Fit FDA-aware SelectBoost
The fitting chunk below is evaluated only when glmnet is
installed.
sb_fit <- fit_selectboost(
design,
selector = "glmnet",
selector_args = list(lambda_rule = "lambda.min"),
mode = "fast",
group_method = "threshold",
bandwidth = 3,
steps.seq = c(0.6, 0.2),
B = 10,
seed = 1
)
sb_fit
#> FDA SelectBoost result
#> family: gaussian
#> mode: fast
#> features: 82
#> groups: 4
#> c0 values: 4
summary(sb_fit)
#> FDA SelectBoost summary
#> family: gaussian
#> predictors: 4
#> mode: fast
#> features: 82
#> groups: 4
#> c0 values: 4
head(selection_map(sb_fit, c0 = colnames(sb_fit$feature_selection)[1]))

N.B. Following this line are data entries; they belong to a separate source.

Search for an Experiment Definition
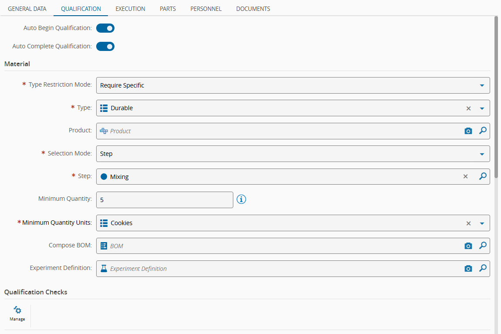 click(482, 268)
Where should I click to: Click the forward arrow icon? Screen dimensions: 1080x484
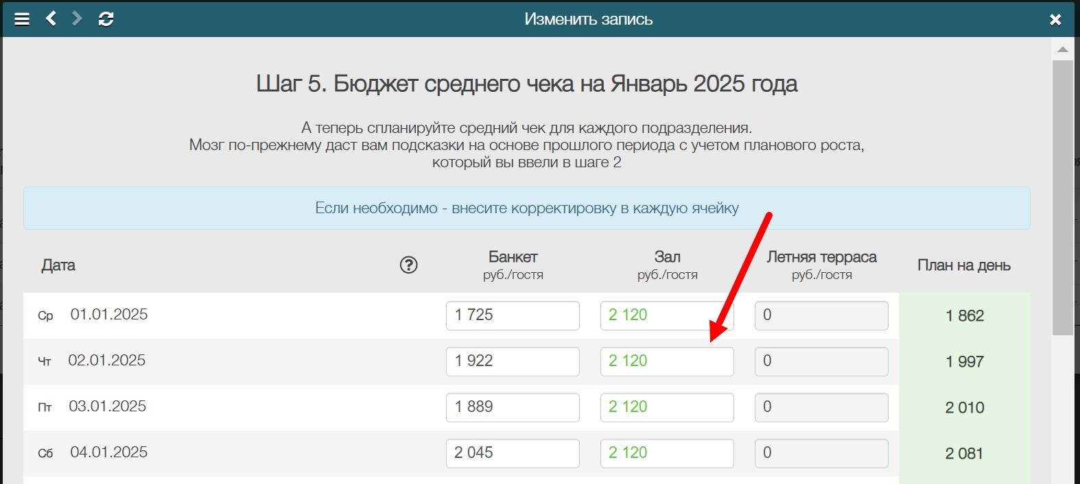78,19
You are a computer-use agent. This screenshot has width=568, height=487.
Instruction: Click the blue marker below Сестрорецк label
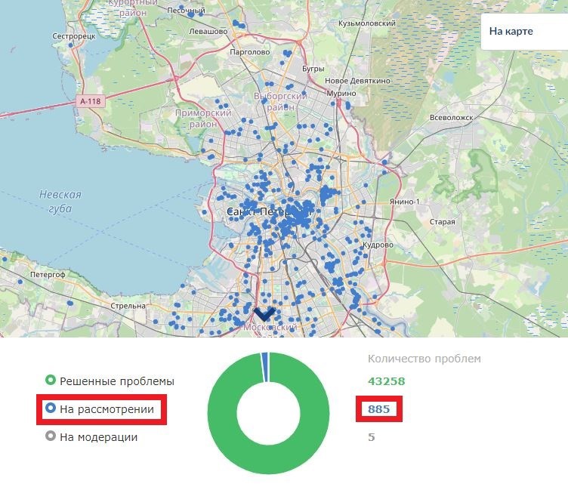tap(72, 45)
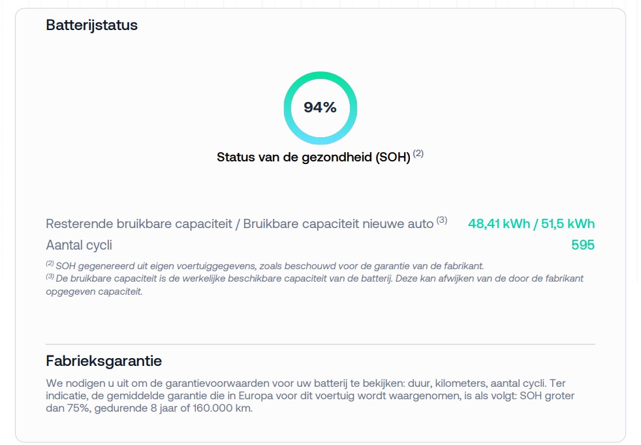
Task: Click the 48,41 kWh remaining capacity value
Action: pos(499,224)
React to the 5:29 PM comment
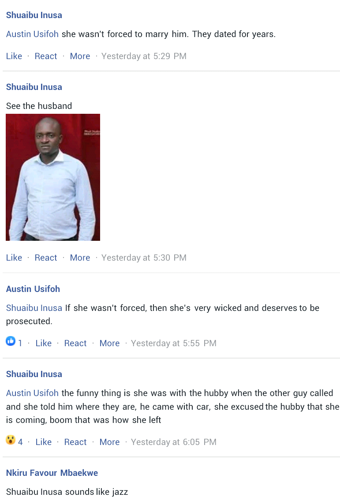Screen dimensions: 340x501 [46, 56]
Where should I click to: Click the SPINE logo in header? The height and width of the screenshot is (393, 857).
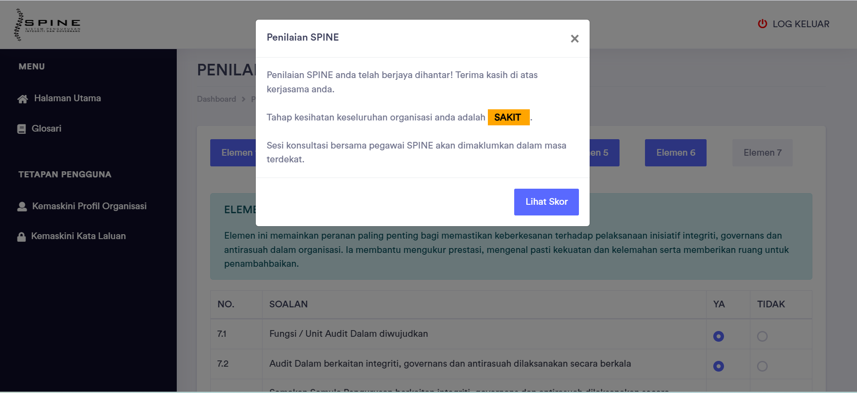(x=47, y=25)
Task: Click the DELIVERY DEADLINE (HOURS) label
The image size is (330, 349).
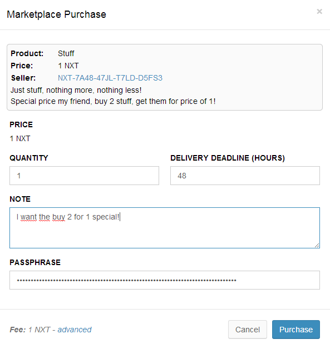Action: [x=228, y=158]
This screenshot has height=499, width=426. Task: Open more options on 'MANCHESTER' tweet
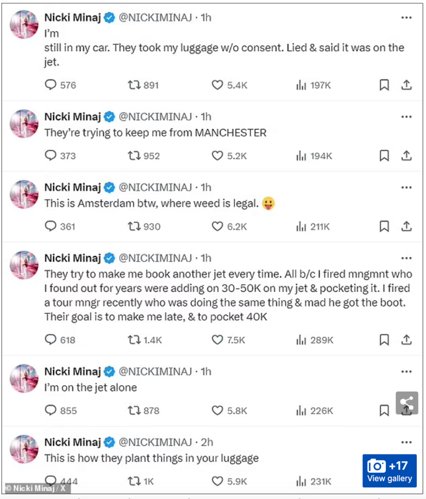406,116
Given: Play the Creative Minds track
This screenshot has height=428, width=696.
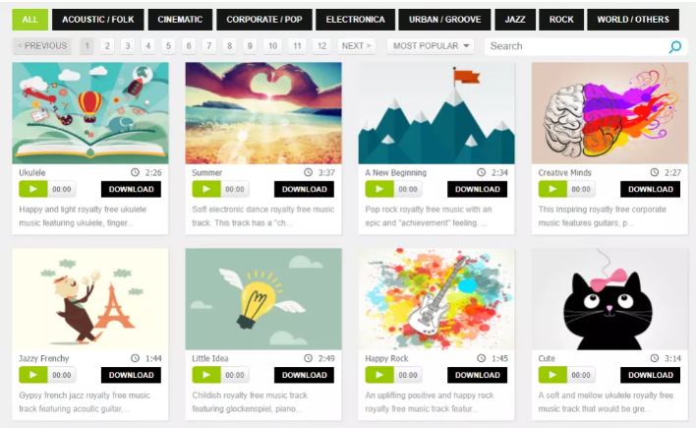Looking at the screenshot, I should pos(552,189).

#> feature predictor block position argval representation
#> signal.1 signal_1 signal signal 1 1100 grid
#> signal.2 signal_2 signal signal 2 1135.89743589744 grid
#> signal.3 signal_3 signal signal 3 1171.79487179487 grid
#> signal.4 signal_4 signal signal 4 1207.69230769231 grid
#> signal.5 signal_5 signal signal 5 1243.58974358974 grid
#> signal.6 signal_6 signal signal 6 1279.48717948718 grid
#> basis_type transform source_predictor source_representation
#> signal.1 <NA> identity signal grid
#> signal.2 <NA> identity signal grid
#> signal.3 <NA> identity signal grid
#> signal.4 <NA> identity signal grid
#> signal.5 <NA> identity signal grid
#> signal.6 <NA> identity signal grid
#> source_position_start source_position_end source_argval_start
#> signal.1 1 1 1100
#> signal.2 2 2 1135.89743589744
#> signal.3 3 3 1171.79487179487
#> signal.4 4 4 1207.69230769231
#> signal.5 5 5 1243.58974358974
#> signal.6 6 6 1279.48717948718
#> source_argval_end domain_start domain_end component unit
#> signal.1 1100 1100 1100 <NA> nm
#> signal.2 1135.89743589744 1135.89743589744 1135.89743589744 <NA> nm
#> signal.3 1171.79487179487 1171.79487179487 1171.79487179487 <NA> nm
#> signal.4 1207.69230769231 1207.69230769231 1207.69230769231 <NA> nm
#> signal.5 1243.58974358974 1243.58974358974 1243.58974358974 <NA> nm
#> signal.6 1279.48717948718 1279.48717948718 1279.48717948718 <NA> nm
#> feature_index basis_component domain_label selection c0
#> signal.1 1 <NA> 1100 nm 0.0 c0 = 1
#> signal.2 2 <NA> 1135.89743589744 nm 0.0 c0 = 1
#> signal.3 3 <NA> 1171.79487179487 nm 0.0 c0 = 1
#> signal.4 4 <NA> 1207.69230769231 nm 0.0 c0 = 1
#> signal.5 5 <NA> 1243.58974358974 nm 0.1 c0 = 1
#> signal.6 6 <NA> 1279.48717948718 nm 0.0 c0 = 1
#> group_id group
#> signal.1 1 signal
#> signal.2 1 signal
#> signal.3 1 signal
#> signal.4 1 signal
#> signal.5 1 signal
#> signal.6 1 signal
selected(sb_fit, level = "group", c0 = colnames(sb_fit$feature_selection)[1])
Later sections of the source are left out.